The best lessons are the experiences gleaned in the journey of life. The life experiences of His Highness Shaikh Mohammad Bin Rashid Al Maktoum, Vice-President and Prime Minister of the UAE and Ruler of Dubai, have been distilled into a book Qissati (My Story). He terms it an “incomplete biography,” but it offers a rich panoply of his insights into life, leadership and family values. Shaikh Mohammad’s experiences are rich and varied: from life in the desert to the age of air-conditioning; from seafaring days to the time of long-haul flights; from the pearl-diving past to the era of oil; from hamlets to a city filled with skyscrapers. The journey has helped Shaikh Mohammad gain valuable knowledge, and he shares them with readers of this book.
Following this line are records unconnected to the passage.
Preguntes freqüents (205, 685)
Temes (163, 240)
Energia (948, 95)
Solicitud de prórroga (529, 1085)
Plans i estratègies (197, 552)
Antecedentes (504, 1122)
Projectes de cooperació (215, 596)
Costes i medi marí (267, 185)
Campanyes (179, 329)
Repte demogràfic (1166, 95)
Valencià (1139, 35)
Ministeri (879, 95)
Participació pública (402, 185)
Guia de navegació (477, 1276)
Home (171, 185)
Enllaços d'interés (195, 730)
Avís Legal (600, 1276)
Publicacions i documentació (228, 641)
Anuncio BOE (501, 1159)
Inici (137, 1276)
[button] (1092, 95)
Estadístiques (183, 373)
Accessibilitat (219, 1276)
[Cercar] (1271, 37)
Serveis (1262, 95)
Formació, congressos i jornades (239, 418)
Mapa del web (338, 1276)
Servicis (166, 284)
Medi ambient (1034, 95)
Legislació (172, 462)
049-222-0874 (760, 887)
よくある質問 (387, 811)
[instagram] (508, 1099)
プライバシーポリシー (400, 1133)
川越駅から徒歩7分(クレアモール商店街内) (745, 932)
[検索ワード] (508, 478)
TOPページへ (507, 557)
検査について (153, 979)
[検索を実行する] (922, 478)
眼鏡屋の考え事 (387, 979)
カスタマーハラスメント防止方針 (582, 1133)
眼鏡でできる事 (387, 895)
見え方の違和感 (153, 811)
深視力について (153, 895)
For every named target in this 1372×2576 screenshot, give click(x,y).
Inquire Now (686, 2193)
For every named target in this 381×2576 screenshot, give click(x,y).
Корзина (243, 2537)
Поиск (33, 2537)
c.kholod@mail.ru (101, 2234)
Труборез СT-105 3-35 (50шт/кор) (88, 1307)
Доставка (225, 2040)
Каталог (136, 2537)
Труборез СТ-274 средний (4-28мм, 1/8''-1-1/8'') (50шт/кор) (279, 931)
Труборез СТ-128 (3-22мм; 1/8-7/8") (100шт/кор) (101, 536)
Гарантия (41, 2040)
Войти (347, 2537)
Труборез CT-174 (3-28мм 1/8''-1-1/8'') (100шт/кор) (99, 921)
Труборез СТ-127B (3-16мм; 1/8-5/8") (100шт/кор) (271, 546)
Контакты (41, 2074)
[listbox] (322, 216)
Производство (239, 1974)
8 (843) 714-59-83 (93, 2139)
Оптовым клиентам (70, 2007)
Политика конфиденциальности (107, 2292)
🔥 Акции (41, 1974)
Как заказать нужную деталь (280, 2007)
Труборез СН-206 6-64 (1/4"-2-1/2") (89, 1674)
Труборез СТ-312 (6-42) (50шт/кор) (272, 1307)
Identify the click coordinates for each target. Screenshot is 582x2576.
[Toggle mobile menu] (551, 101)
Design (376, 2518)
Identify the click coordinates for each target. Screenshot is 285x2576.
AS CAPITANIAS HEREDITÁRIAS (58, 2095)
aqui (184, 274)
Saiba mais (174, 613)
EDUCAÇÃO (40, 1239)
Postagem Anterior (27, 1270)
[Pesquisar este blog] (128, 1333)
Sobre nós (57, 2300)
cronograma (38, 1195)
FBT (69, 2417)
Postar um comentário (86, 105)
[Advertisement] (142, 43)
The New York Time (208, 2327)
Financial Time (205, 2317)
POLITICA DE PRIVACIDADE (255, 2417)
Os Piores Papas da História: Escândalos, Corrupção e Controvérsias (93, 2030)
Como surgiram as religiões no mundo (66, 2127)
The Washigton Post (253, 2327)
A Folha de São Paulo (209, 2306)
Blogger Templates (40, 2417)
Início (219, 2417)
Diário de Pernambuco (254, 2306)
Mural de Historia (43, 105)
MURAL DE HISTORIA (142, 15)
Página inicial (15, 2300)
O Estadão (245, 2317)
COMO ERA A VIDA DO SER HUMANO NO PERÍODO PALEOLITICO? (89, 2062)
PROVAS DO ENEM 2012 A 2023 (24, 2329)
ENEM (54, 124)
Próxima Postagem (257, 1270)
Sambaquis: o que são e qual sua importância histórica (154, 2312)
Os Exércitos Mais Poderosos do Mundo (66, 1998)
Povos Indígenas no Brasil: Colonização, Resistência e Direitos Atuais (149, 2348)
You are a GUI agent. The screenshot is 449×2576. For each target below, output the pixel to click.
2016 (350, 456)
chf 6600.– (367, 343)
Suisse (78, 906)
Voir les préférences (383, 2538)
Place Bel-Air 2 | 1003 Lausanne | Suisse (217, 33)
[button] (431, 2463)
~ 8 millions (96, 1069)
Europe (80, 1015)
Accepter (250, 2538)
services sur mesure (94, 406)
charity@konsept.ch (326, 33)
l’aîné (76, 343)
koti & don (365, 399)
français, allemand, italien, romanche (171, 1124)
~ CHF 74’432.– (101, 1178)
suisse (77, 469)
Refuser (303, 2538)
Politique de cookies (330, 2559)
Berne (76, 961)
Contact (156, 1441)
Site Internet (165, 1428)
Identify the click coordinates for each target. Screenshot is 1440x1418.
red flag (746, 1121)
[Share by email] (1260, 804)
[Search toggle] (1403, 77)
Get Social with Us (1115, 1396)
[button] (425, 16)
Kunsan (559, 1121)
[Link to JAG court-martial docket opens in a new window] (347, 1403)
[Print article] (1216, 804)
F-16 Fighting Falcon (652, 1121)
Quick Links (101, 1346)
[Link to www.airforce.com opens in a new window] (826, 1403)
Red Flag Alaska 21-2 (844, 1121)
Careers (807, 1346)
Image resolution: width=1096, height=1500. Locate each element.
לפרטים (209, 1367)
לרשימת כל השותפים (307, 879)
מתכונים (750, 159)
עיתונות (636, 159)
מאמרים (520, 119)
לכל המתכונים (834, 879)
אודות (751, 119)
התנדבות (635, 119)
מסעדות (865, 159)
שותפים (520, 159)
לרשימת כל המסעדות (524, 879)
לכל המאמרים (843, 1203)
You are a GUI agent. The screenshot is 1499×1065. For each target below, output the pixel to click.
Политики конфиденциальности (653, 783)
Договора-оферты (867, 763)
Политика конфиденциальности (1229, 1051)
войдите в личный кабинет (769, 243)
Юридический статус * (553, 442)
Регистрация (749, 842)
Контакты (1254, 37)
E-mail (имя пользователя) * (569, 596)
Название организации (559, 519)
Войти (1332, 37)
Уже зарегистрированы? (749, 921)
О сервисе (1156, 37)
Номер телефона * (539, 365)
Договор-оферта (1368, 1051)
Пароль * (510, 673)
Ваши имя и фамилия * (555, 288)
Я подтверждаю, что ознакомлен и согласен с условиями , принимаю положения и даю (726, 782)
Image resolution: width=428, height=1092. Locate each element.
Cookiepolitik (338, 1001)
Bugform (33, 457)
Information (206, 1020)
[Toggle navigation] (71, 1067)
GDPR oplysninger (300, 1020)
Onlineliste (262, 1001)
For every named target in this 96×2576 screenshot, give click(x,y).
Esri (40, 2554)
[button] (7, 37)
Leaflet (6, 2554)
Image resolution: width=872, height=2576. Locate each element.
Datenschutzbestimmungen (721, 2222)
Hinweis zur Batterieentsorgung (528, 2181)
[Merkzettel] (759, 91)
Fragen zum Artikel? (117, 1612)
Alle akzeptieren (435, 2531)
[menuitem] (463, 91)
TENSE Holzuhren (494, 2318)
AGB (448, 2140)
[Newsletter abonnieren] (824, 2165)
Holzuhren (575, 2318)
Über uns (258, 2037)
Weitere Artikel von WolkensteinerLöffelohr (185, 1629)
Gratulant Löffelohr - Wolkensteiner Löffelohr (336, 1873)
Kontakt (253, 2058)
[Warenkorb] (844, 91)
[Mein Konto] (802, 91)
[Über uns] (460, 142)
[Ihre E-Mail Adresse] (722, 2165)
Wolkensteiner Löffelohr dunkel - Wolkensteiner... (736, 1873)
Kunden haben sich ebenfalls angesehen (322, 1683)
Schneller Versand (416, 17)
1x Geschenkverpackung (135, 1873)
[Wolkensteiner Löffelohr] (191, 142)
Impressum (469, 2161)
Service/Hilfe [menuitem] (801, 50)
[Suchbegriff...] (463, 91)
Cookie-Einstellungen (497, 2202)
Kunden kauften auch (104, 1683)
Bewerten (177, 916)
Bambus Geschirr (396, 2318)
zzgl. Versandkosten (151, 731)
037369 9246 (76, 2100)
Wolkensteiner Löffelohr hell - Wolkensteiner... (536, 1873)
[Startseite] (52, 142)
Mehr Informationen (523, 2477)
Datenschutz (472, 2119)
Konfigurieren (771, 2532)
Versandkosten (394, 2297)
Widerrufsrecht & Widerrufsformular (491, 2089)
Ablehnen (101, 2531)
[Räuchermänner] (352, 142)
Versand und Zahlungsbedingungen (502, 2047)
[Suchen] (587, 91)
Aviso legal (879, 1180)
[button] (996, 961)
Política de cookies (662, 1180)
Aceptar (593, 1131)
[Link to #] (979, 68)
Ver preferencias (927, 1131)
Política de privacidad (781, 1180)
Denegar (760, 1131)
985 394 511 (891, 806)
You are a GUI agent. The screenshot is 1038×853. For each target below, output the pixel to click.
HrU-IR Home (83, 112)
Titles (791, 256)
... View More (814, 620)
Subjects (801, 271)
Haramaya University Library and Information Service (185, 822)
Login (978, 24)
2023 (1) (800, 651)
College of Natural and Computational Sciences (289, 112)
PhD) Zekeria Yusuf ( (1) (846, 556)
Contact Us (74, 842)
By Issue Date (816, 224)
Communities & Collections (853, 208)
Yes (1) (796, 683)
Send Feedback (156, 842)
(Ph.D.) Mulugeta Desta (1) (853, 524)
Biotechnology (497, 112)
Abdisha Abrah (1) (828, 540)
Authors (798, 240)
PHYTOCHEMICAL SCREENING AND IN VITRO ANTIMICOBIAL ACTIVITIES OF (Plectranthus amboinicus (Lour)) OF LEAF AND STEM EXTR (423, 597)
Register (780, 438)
It is unusual for leaders to relate anecdotes from their personal lives. Most prefer to keep them a closely-guarded secret. Shaikh Mohammad refuses to cover the turning points in his life with the veil of secrecy. Instead, he offers them as a guide to people who can use them to chart their own success. Dubai’s transformation from a fishing village to an ultra-modern city is ample proof of the success of the methods employed by Shaikh Mohammad and his predecessors. In the book, Shaikh Mohammad says that Dubai is not a mere coincidence. It was a journey begun by Shaikh Maktoum Bin Butti and nurtured by Shaikh Hasher Bin Maktoum and Shaikh Rashid Bin Maktoum. As trade and commerce took roots, security, stability and economic development followed, Shaikh Mohammad explains referring to Dubai’s unceasing quest for diversification.
The successes and failures, crises and its solutions, personal loss and grief all teach ways to surmount future setbacks. Shaikh Mohammad touches an emotional chord when he talks about his mother Shaikha Latifa, and the pain and void at her loss. Recalling other disasters and tragedies like the huge fire in Deira and the outbreak of measles, Shaikh Mohammad says, every setback spurred Dubai to rebuild and regain strength. Like how the measles outbreak prompted his grandfather Shaikh Saeed Bin Maktoum to build a hospital, the Rashid Hospital which to this day provides care for the ill and the infirm. Shaikh Mohammad also discusses his outlook. “The worst things to affect a human being are vanity, megalomania, the belief in one’s own power and his dependence on his limited mortal strength,” Shaikh Mohammad says in the book. There are many more nuggets like these in his book. Nuggets that offer lessons that could be useful to one and all — people and leaders, citizens and expatriates.